Kバレエ カンパニーの『コッペリア』、ダンサーの競演

 熊川哲也の演出・再振付による『コッペリア』を、吉田都・輪島拓也、神戸里奈・清水健太のペアで観た。
『コッペリア』は、Kバレエ カンパニーのレパートリーの中では『ドン・キホーテ』とともにコミカルなタッチのバレエ。普通の若者の恋を、人々の自然な生活の中に描き、ダンサーそれぞれのキャラクターを活かした表現となっている。

 スワニルダを踊った吉田都は、恋する少女の気持ちが、ごく自然に日常的な生活の中に現れてくるように、配慮の行き届いた動きと演技を行っている。 そして「天然」としてのキャラクターの魅力がしだいに発露されて、いつの間にか舞台全体をおおってしまう。とりわけ、第2幕のキャシディとのやりとりは、 少女の老いに対する情け容赦のない残酷さが、「天然」的に現れ、テーマを浮かび上がらせた。ダンサー吉田都のたくまざる、無用の力の入らない素晴らしいダ ンスの表現力、というべきだろう。
輪島拓也のフランツは、吉田にしっかりついて踊り、いい感じのパートナーシップを作っていた。ただ、どうしても熊川・フランツと比べてしまうので、女性 への表現などの細部がもうひとつに見えてしまう。自分だけではなく、女性の気持ちに応じた所作には工夫の余地があるようにも思えた。
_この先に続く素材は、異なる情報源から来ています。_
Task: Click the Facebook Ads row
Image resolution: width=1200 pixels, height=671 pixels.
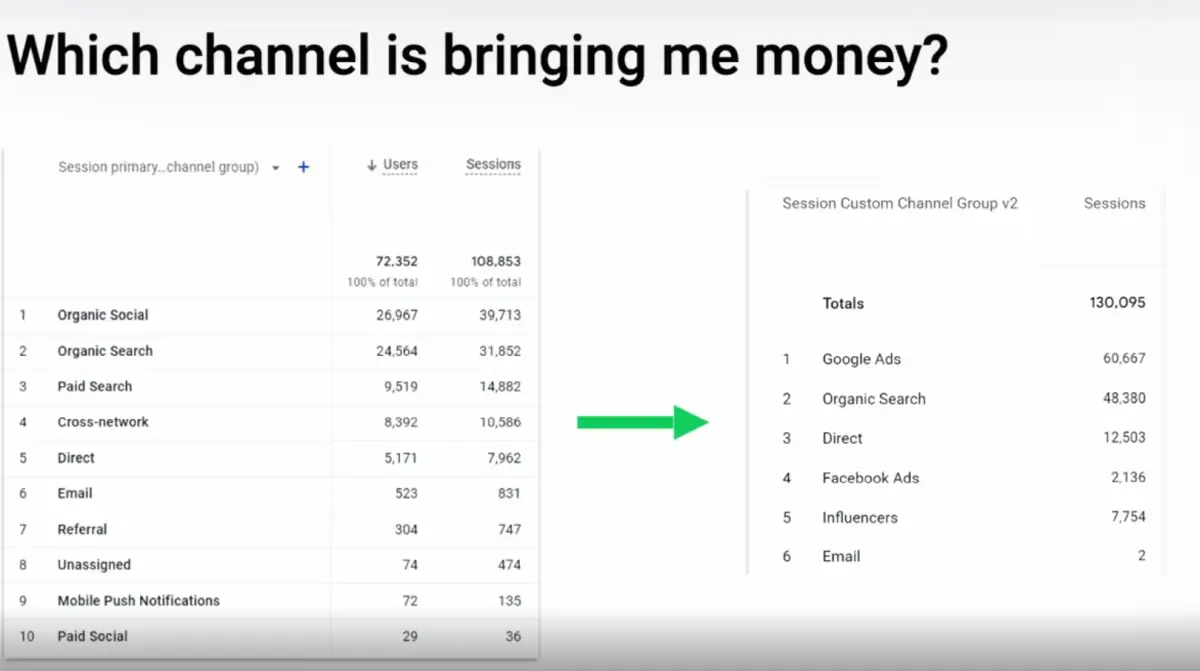Action: pos(870,478)
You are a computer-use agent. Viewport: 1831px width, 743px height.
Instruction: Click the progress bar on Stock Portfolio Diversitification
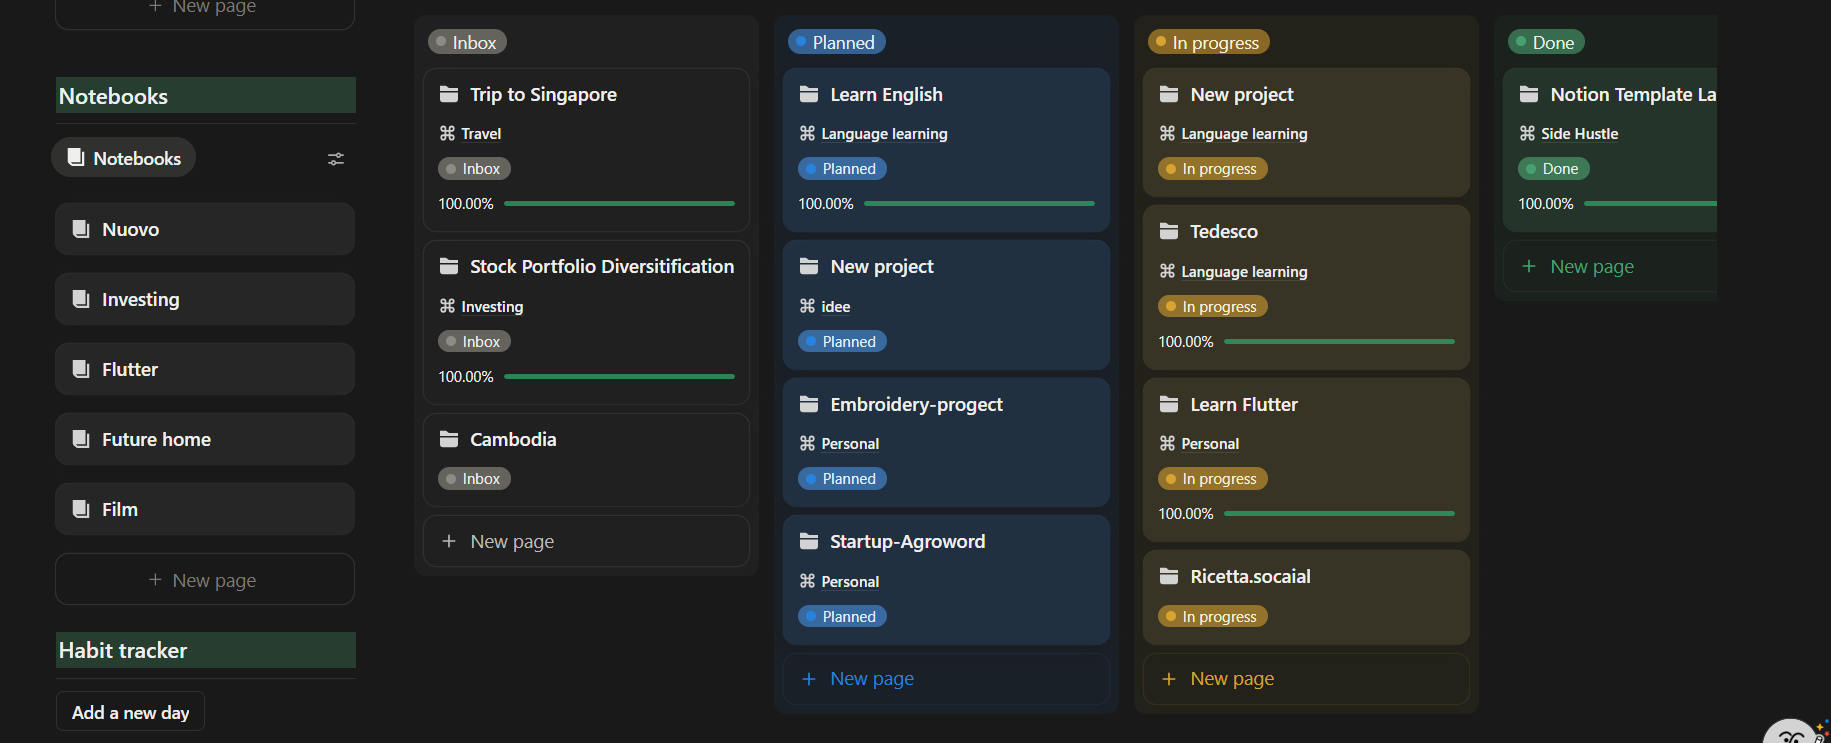click(x=619, y=377)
 神戸里奈のスワニルダは、もちろん当たり役だが、ほんとうに可愛い。元気の良さが舞台でキラキラと輝き、第2幕では一心な気持ちが自然に流れて観客を引き込んでいる。第3幕のヴァリエーションも気持ちのこもった良い踊りだった。
清水健太のフランツは、神戸とも息が合って、マイムの中にもリズム感があって、ケレン味のないいい踊りだった。吉田恵のジプシー女とのやりとりなどもおもしろかったが、まだ勢いにまかせてしまっているような気もしないでもなかった。
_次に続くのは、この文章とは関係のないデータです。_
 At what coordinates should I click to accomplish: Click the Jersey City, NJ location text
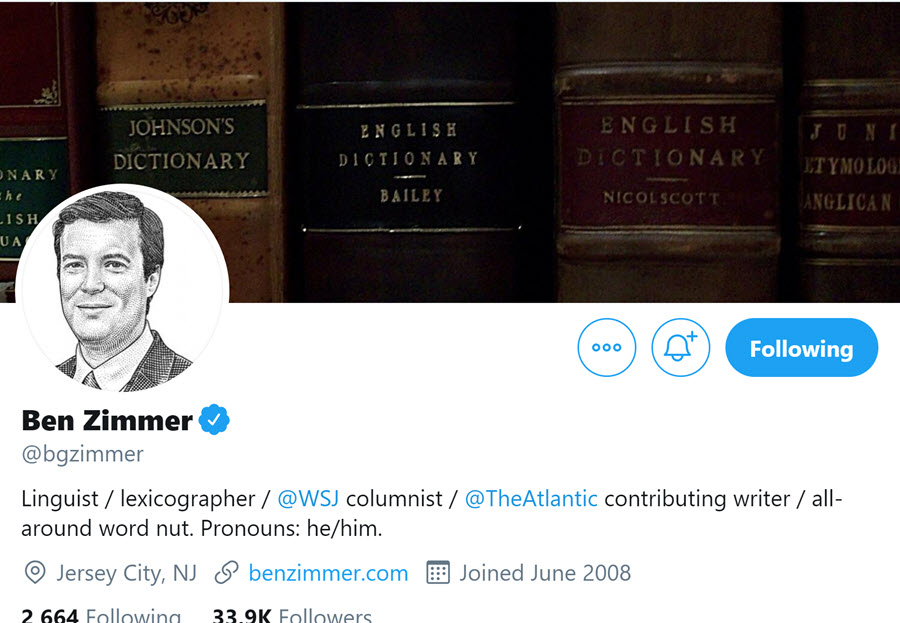(126, 573)
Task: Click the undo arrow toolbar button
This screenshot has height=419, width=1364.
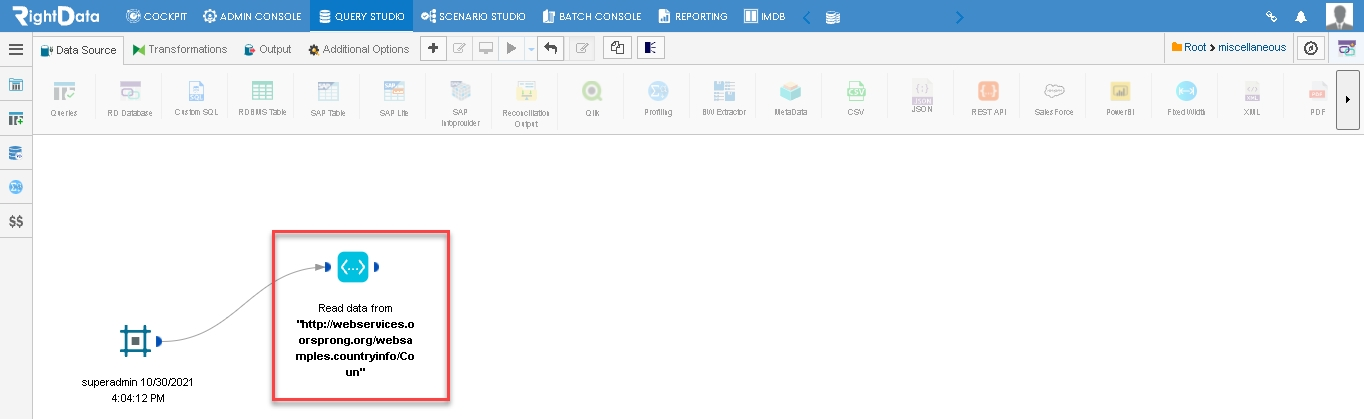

熊川の演出は、細部にわたってよく考えられている。例えば、冒頭からコッペリアが本を開いて持っているが、この本を第2幕では小道具としてじつに巧みに使っていて、コッペリアに扮したスワニルダとコッペリウス博士の間に起るドラマのキーとなっている。
また、蝶を捕まえたフランツがあっさりと殺しスワニルダが怒るシーン、麦の穂の恋占いなどもクラシックとして継承されたものではあるが、生命を描いてい く伏線として描かれている。そして生命のない人形に生命を与えようとするコッペリウス博士の、虚しいけれど誰にでも理解できる行為と恋人たちの気持ちを、 若さと老いの鮮やかなコントラストを示しながら浮かび上がらせている。
ラストシーンでは、人々は生命を授かったことを心から喜び、感謝を捧げる。開放感のあるエンディングだった。

 それにしてもスチュワート・キャシディのコッペリウス博士は見事。カーテンコールでも盛んに演技をして完璧になり切っている。人形に愛を込める愚かさと逆に、老いの執念の中にこそ生命の知られざるエネルギーが潜んでいるのではないか、とまで思わせる。
とはいえこのコッペリウス博士、幕が降りてもダンサー、キャシディに戻ることができるのか、いささか不安になった。